Именно в те годы, когда Тиберий прятался от всесветского порока на Капреях, согласно традиции, начал активную религиозно-политическую деятельность Иисус Христос. Совпадение этого события именно с тем периодом свидетельствовало о морально-психологическом кризисе в провинциях и нравственном дискомфорте людей. Но если таким оказалось эхо на периферии государства, то сколь кошмарной была жизнь в самом Риме!

Сеян заботливо присматривался к императору. Желая предотвратить возможные угрызения совести склонного к самокопанию патриарха, он возвращал его мысль к недавним событиям в Риме, чтобы доказать их обоснованность и своевременность.

– Наши враги полагали, будто твое отсутствие в городе ослабит порядок, – говорил он. – Но то, как был обезврежен злоумышленник Сабин, развеяло их преступные надежды. Обрати внимание, Цезарь, на особенности этого дела. Во-первых, врага выследили сами сенаторы, и не кто-то один, кого можно было бы заподозрить в корысти, а сразу четверо! С нами большинство видных людей. И во-вторых, невзирая на новогодние торжества, возмездие грянуло незамедлительно. Пусть Агриппина, Нерон и их приспешники знают, что им не будет пощады ни в праздники, ни под прикрытием храмов. Злу не пристало припадать к алтарям!

Сеян говорил логично. Тиберию хотелось согласиться с ним, но все же его одолевали сомнения. Увидев вопросительный взгляд императора, Сеян продолжил:

– Конечно, плебс в силу своей испорченности легче верит дурному, нежели хорошему. Но в данном случае большинство римлян вздохнуло с облегчением, убедившись, что правосудие не дремлет и гений принцепса по-прежнему хранит Город, незримо присутствуя на Форуме и в Курии.

Помолчав какое-то время, пока медлительный Тиберий усваивал сказанное, Сеян стал развивать свою мысль дальше.

– Однако, сколько ни руби стебли сорняка, поле не расчистишь, если не вырвешь корни.

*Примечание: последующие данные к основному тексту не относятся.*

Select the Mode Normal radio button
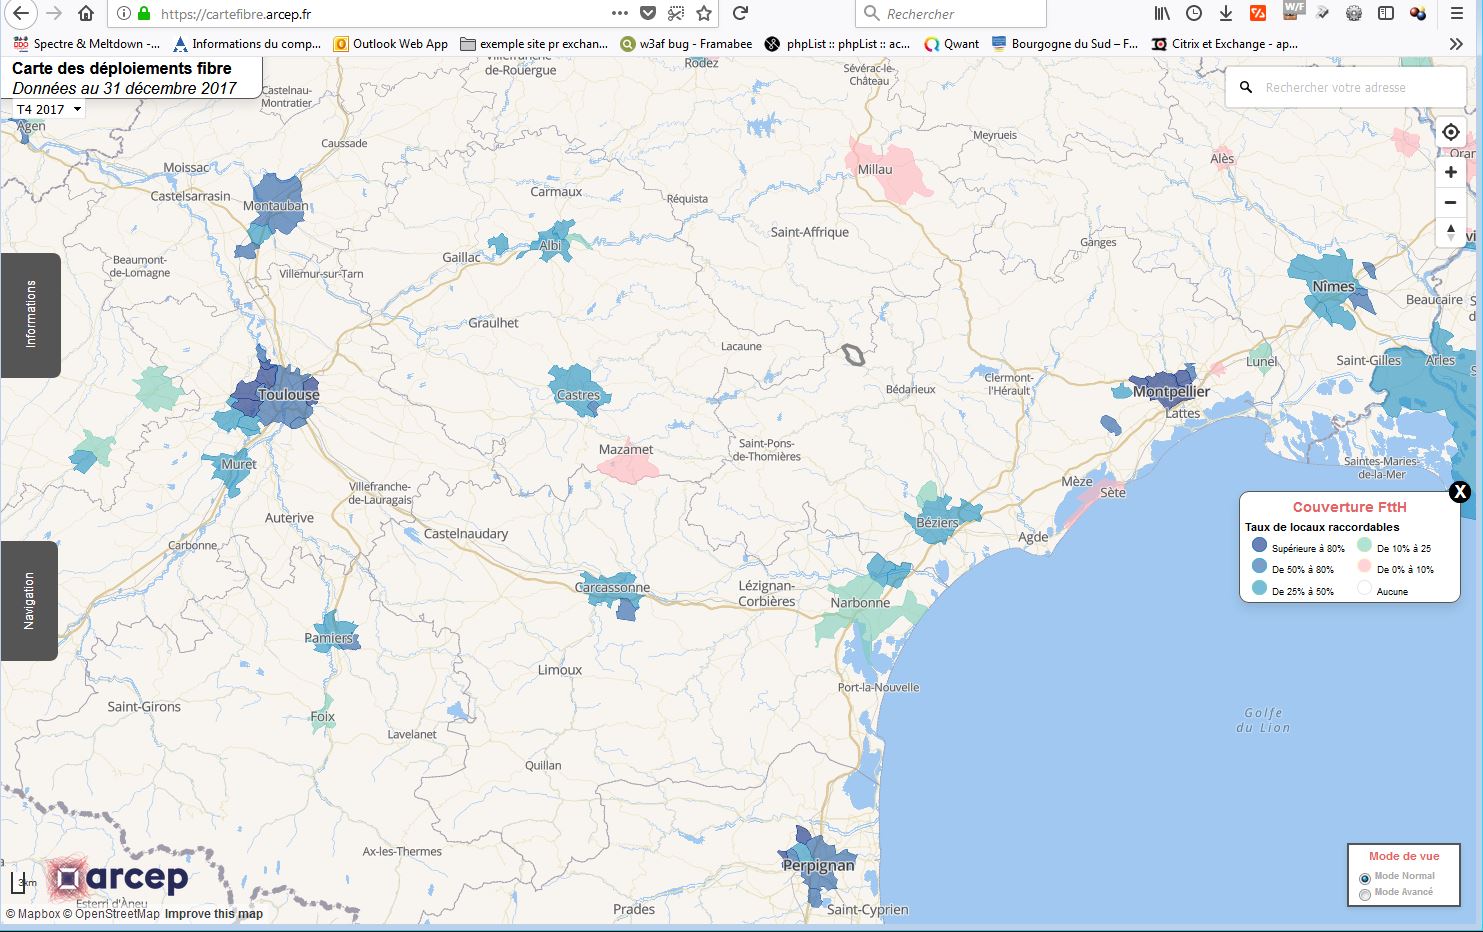 coord(1365,878)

Вспомни, Цезарь, как много злоумышленников мы уже вывели на чистую воду, а напасть ликвидировать никак не удается.

– Не тех ловим?

– Да. Рассадник заразы – Агриппина и Нерон. Прости, Цезарь, что я так отзываюсь о твоих родственниках, но более молчать невозможно!

– Конечно, Луций, именно они вносят смуту. Их речи и едкие выпады против нас на общественных мероприятиях возмутительны. Но ведь это – только слова. В противозаконных деяниях мы их не уличили.

– Потому и не уличили, Цезарь, что наша бдительность все время их упреждает. Уничтожая пособников, мы обезоруживаем Агриппину в самый ответственный момент.

– Так это же отлично, Луций! Мы предотвращаем большое преступленье малым насилием, причем законным путем. Когда-нибудь наша дипломатичность будет оценена.

"Кем?" – скептически подумал Сеян. Он целиком помещался в своем времени, и ему были абсолютно чужды мысленные обращения Тиберия к потомкам или предкам.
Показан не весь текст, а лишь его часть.